# Data excerpts
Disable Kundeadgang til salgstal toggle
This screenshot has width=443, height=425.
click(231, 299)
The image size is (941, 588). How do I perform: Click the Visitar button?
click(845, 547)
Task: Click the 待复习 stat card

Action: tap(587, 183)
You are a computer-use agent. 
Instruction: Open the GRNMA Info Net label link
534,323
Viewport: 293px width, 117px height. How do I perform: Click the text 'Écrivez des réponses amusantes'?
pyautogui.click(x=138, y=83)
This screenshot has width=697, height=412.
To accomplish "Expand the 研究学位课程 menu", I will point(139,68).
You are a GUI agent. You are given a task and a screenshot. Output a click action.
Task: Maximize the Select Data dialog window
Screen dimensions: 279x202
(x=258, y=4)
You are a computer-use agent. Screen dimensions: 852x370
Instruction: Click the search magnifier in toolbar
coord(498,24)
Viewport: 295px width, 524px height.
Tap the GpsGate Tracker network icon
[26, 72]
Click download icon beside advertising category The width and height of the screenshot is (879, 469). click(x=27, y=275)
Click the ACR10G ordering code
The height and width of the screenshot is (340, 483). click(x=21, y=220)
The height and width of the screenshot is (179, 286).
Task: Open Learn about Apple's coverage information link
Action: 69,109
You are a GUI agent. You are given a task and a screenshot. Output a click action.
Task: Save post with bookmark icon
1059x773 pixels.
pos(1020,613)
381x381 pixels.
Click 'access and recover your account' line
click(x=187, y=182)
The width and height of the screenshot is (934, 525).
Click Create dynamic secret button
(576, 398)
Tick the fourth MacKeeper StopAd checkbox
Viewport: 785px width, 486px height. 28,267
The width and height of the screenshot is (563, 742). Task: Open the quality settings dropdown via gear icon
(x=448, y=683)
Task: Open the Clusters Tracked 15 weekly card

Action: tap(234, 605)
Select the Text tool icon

# TASK PROMPT
Only lines containing the word "computer" should appear in the answer, and every such line from the records above must be there.

# ANSWER TO THE PROBLEM
You are a computer-use agent. 
You are a computer-use agent. Screen dimensions: 852x370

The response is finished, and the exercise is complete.